Copy the following listing word for word.

=====

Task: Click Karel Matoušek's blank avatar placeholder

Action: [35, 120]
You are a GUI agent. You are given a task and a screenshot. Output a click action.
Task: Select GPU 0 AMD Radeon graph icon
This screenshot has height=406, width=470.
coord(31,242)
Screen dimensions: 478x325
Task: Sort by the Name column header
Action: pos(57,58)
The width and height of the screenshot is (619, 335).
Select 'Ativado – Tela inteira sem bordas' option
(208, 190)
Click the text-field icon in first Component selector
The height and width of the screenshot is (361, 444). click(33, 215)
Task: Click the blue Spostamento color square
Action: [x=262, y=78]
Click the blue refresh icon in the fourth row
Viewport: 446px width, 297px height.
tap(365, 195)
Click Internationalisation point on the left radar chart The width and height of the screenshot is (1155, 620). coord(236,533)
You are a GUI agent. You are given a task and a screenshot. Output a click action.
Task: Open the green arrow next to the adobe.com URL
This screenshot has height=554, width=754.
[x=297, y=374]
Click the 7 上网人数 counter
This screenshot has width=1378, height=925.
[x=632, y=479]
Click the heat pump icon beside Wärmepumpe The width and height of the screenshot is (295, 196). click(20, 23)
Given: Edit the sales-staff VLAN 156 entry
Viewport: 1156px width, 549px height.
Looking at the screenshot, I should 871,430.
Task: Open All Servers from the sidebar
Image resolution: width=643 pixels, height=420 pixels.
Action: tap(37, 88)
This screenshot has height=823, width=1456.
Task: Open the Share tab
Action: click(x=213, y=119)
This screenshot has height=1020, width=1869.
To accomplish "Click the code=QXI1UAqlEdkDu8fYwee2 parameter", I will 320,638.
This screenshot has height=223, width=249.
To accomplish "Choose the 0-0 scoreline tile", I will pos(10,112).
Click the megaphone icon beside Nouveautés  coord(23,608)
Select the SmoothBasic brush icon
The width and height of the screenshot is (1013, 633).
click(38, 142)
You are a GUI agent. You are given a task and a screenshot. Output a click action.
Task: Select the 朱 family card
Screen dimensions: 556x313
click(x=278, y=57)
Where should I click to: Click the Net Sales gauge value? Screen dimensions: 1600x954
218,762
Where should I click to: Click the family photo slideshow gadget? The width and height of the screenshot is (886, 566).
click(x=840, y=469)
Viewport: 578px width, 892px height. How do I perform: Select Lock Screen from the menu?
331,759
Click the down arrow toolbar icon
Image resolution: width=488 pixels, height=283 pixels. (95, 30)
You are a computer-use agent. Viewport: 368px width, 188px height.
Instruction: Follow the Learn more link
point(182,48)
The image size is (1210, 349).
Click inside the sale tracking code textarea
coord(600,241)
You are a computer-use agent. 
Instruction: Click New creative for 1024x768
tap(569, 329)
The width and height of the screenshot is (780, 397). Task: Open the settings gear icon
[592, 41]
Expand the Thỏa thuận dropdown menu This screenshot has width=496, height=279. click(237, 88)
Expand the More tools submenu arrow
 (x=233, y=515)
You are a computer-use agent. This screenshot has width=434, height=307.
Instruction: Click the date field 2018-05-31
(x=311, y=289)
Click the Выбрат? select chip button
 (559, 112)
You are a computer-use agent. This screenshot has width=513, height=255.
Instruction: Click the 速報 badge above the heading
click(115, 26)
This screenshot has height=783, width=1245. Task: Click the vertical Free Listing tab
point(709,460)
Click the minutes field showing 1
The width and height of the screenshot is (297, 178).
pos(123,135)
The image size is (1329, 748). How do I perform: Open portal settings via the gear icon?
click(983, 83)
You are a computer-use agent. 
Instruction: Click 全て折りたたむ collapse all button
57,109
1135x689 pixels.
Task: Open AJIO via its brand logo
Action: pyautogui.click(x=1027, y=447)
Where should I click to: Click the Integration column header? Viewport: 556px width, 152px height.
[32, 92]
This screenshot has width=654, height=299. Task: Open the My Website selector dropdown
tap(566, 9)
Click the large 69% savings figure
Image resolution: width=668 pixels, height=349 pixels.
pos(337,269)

=====

Finished task:
Task: Click Karel Matoušek's blank avatar placeholder

Action: [35, 120]
You are a GUI agent. You are given a task and a screenshot. Output a click action.
Task: Select GPU 0 AMD Radeon graph icon
This screenshot has height=406, width=470.
coord(31,242)
Screen dimensions: 478x325
Task: Sort by the Name column header
Action: pos(57,58)
The width and height of the screenshot is (619, 335).
Select 'Ativado – Tela inteira sem bordas' option
(208, 190)
Click the text-field icon in first Component selector
The height and width of the screenshot is (361, 444). click(33, 215)
Task: Click the blue Spostamento color square
Action: [x=262, y=78]
Click the blue refresh icon in the fourth row
Viewport: 446px width, 297px height.
tap(365, 195)
Click Internationalisation point on the left radar chart The width and height of the screenshot is (1155, 620). coord(236,533)
You are a GUI agent. You are given a task and a screenshot. Output a click action.
Task: Open the green arrow next to the adobe.com URL
This screenshot has height=554, width=754.
[x=297, y=374]
Click the 7 上网人数 counter
This screenshot has width=1378, height=925.
[x=632, y=479]
Click the heat pump icon beside Wärmepumpe The width and height of the screenshot is (295, 196). click(20, 23)
Given: Edit the sales-staff VLAN 156 entry
Viewport: 1156px width, 549px height.
Looking at the screenshot, I should 871,430.
Task: Open All Servers from the sidebar
Image resolution: width=643 pixels, height=420 pixels.
Action: tap(37, 88)
This screenshot has height=823, width=1456.
Task: Open the Share tab
Action: click(x=213, y=119)
This screenshot has height=1020, width=1869.
To accomplish "Click the code=QXI1UAqlEdkDu8fYwee2 parameter", I will 320,638.
This screenshot has height=223, width=249.
To accomplish "Choose the 0-0 scoreline tile", I will pos(10,112).
Click the megaphone icon beside Nouveautés  coord(23,608)
Select the SmoothBasic brush icon
The width and height of the screenshot is (1013, 633).
click(38, 142)
You are a GUI agent. You are given a task and a screenshot. Output a click action.
Task: Select the 朱 family card
Screen dimensions: 556x313
click(x=278, y=57)
Where should I click to: Click the Net Sales gauge value? Screen dimensions: 1600x954
218,762
Where should I click to: Click the family photo slideshow gadget? The width and height of the screenshot is (886, 566).
click(x=840, y=469)
Viewport: 578px width, 892px height. How do I perform: Select Lock Screen from the menu?
331,759
Click the down arrow toolbar icon
Image resolution: width=488 pixels, height=283 pixels. (95, 30)
You are a computer-use agent. Viewport: 368px width, 188px height.
Instruction: Follow the Learn more link
point(182,48)
The image size is (1210, 349).
Click inside the sale tracking code textarea
coord(600,241)
You are a computer-use agent. 
Instruction: Click New creative for 1024x768
tap(569, 329)
The width and height of the screenshot is (780, 397). Task: Open the settings gear icon
[592, 41]
Expand the Thỏa thuận dropdown menu This screenshot has width=496, height=279. click(237, 88)
Expand the More tools submenu arrow
 (x=233, y=515)
You are a computer-use agent. This screenshot has width=434, height=307.
Instruction: Click the date field 2018-05-31
(x=311, y=289)
Click the Выбрат? select chip button
 (559, 112)
You are a computer-use agent. This screenshot has width=513, height=255.
Instruction: Click the 速報 badge above the heading
click(115, 26)
This screenshot has height=783, width=1245. Task: Click the vertical Free Listing tab
point(709,460)
Click the minutes field showing 1
The width and height of the screenshot is (297, 178).
pos(123,135)
The image size is (1329, 748). How do I perform: Open portal settings via the gear icon?
click(983, 83)
You are a computer-use agent. 
Instruction: Click 全て折りたたむ collapse all button
57,109
1135x689 pixels.
Task: Open AJIO via its brand logo
Action: pyautogui.click(x=1027, y=447)
Where should I click to: Click the Integration column header? Viewport: 556px width, 152px height.
[32, 92]
This screenshot has width=654, height=299. Task: Open the My Website selector dropdown
tap(566, 9)
Click the large 69% savings figure
Image resolution: width=668 pixels, height=349 pixels.
pos(337,269)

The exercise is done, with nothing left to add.